Condizioni simili anche per Ilaria (nome di fantasia, ndr), che ha lavorato come addetta alle vendite in un importante negozio di costumi nel centro di Milano: “Cercavo un impiego part-time per guadagnare qualcosa durante l’università. Non sapevo, però, che quel ‘lavoretto’ avrebbe finito per diventare esasperante: da 24 ore settimanali che avrei dovuto fare sono arrivata a lavorarne anche 45. Non era prevista alcuna turnazione per domeniche e festivi – anche perché eravamo perennemente ‘sottostaffati’ – ed essendo l’ultima arrivata finivo per dovermi sobbarcare i turni più scomodi. Ho resistito quattro mesi e poi ho dovuto lasciare il lavoro per non compromettere gli studi. Lo stipendio? Circa 1.200 euro per 40 ore settimanali. E mi reputo fortunata: c’erano ragazze in stage che lavoravano per 500 euro”.
Se nel commercio la situazione è brutta, nella ristorazione è peggio: nel settore l’incidenza media nazionale del lavoro irregolare è al 76%.

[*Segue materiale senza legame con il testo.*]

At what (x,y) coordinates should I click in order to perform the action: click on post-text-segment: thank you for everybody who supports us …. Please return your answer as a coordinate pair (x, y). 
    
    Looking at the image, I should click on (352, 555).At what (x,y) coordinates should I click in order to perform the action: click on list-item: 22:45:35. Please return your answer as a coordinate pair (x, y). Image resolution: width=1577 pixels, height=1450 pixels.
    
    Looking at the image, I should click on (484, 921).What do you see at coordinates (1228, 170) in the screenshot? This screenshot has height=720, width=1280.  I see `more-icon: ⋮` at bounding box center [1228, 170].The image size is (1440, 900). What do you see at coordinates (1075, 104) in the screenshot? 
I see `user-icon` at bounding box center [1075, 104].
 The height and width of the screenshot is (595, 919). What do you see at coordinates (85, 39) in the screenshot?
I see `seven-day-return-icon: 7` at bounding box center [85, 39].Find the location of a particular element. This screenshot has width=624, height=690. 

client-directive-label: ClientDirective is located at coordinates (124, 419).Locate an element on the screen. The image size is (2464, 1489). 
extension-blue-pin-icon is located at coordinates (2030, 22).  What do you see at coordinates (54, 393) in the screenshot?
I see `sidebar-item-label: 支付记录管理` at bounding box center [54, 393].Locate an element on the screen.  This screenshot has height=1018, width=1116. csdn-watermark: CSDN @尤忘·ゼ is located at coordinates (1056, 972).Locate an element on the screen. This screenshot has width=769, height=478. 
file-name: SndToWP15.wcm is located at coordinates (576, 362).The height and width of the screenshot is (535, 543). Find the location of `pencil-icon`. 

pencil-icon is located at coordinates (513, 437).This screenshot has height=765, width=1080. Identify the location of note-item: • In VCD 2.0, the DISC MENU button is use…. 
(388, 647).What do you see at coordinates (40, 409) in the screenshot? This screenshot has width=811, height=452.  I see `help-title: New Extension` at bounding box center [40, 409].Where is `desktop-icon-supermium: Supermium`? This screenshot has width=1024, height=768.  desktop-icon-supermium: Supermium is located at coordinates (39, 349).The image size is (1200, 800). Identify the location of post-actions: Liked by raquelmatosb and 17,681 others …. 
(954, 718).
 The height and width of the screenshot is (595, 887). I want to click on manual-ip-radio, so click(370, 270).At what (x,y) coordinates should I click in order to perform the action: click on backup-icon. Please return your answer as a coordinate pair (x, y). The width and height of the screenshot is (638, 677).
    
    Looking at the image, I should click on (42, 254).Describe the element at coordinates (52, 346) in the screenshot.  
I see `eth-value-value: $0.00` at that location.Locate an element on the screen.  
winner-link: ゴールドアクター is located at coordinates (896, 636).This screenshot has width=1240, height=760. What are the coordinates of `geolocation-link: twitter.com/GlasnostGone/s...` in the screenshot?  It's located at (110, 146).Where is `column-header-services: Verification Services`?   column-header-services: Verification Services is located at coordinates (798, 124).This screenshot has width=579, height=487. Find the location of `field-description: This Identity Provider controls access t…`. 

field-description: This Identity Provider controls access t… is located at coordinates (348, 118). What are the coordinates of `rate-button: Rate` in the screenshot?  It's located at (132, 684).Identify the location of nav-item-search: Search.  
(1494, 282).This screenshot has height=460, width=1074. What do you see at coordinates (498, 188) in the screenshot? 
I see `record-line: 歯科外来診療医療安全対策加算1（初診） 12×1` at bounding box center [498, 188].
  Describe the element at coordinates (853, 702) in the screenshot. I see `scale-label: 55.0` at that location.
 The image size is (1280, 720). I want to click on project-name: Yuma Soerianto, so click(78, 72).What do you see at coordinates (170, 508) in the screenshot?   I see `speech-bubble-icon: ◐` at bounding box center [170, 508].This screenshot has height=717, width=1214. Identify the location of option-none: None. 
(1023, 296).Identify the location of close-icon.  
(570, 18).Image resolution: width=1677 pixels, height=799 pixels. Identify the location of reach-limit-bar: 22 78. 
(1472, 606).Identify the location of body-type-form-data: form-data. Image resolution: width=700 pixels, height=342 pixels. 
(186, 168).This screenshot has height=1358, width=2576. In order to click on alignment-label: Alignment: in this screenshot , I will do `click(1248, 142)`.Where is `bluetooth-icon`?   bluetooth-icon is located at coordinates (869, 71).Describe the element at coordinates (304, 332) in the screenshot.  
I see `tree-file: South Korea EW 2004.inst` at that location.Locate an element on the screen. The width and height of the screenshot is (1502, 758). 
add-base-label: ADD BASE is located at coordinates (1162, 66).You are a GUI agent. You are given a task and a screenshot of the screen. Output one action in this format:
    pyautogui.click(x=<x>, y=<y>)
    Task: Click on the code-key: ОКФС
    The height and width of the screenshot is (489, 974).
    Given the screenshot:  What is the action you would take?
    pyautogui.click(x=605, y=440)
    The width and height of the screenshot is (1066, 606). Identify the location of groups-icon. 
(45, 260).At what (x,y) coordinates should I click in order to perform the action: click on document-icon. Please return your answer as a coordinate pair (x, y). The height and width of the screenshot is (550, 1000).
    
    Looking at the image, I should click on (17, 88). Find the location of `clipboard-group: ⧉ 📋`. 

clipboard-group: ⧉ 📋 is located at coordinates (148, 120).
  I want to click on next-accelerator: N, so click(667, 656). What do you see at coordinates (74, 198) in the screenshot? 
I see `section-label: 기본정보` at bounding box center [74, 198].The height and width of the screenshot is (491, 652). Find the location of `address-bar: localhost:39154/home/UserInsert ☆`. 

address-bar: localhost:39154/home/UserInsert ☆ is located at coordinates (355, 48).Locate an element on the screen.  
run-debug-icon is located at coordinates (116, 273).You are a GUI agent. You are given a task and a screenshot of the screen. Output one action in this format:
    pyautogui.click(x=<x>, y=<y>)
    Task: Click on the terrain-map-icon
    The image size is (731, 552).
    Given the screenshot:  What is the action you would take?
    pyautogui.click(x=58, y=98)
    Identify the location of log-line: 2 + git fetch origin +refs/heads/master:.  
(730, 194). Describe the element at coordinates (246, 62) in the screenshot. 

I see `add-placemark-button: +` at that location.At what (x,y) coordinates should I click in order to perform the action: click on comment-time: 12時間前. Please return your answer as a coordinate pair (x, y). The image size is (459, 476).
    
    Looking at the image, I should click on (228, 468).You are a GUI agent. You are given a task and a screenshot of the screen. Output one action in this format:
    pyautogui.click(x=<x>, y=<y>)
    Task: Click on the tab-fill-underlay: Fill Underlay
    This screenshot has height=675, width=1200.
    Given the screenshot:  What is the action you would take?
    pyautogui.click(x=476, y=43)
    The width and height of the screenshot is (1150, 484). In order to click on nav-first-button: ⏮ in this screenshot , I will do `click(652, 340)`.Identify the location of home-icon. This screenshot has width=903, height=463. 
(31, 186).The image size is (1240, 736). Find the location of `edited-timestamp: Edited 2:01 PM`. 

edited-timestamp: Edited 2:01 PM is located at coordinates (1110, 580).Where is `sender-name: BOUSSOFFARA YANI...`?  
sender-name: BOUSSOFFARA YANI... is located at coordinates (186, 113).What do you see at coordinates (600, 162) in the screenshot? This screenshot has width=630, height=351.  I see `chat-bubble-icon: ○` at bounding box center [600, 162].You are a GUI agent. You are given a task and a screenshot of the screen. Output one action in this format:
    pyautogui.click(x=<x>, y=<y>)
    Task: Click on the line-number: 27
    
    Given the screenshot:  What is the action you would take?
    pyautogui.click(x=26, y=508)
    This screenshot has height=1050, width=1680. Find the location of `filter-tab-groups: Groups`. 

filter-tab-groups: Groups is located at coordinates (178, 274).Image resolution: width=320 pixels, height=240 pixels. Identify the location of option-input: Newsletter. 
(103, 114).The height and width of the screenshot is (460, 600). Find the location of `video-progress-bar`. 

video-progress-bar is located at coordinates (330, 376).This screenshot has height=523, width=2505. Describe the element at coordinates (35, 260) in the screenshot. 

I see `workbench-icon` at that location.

“Ho lavorato per anni come cameriere e a 30 anni posso dire che non ho mai avuto un contratto davvero regolare: sono sempre stato pagato metà in busta paga e metà in nero, se non totalmente in nero – racconta Gabriele –. Ho lavorato in un famoso pub in una zona centrale di Milano, dalle 17 alle 2 del mattino, sei giorni a settimana. O almeno questo era l’orario formale, perché mi sono trovato a dover rimanere anche oltre le 3 perché gli amici del proprietario si fermavano a bere. Quell’ora in più non me l’ha mai pagata nessuno, era pretesa. Il tutto per 40 euro a sera.
Non è andata meglio quando ho cominciato a lavorare come cameriere in un ristorante in zona San Siro: contratto da 10 ore settimanali come lavapiatti, ne lavoravo 11 al giorno tra pranzo e cena per 1.100 euro”. La testimonianza di Gabriele è molto simile ai racconti di decine e decine di suoi colleghi, eppure molti continuano a sostenere che la mancanza di lavoratori nel settore sia causata dal defunto Reddito di cittadinanza o dalla scarsa propensione dei giovani al sacrificio. Giovani è una parola chiave: questi imprenditori cercano nella maggior parte dei casi personale under 30, per pagarlo di meno ovviamente. In Italia è diffusa l’idea malsana che un giovane debba accettare qualsiasi condizione proposta, una sorta di distorsione in cui la gavetta finisce per somigliare a un moderno schiavismo.
Non a caso, dopo lo stop pandemico, molti lavoratori hanno deciso di abbandonare la ristorazione o emigrare.
È il caso di Isabella: “Ho lavorato nel campo della ristorazione per 12 anni e solo quando ho deciso di trasferirmi in Svizzera ho avuto l’onore di sottoscrivere un contratto di lavoro in regola. Il mio ultimo lavoro in Italia prevedeva l’orario spezzato, sei giorni a settimana, per 1.400 euro al mese, peccato che il mio contratto fosse di 20 ore a settimana. Facendo i conti, lavoravo praticamente per 5 euro all’ora. Ovviamente gli straordinari non erano retribuiti, in questo settore va molto di moda offrire un forfait: io ti pago una cifra fissa e tu lavori quanto voglio io. Poi si domandano perché le persone girano al largo dalla ristorazione. L’unico consiglio che mi sento di dare a chi vuole emigrare è di non andare a lavorare per gli italiani all’estero: la solfa non cambia”.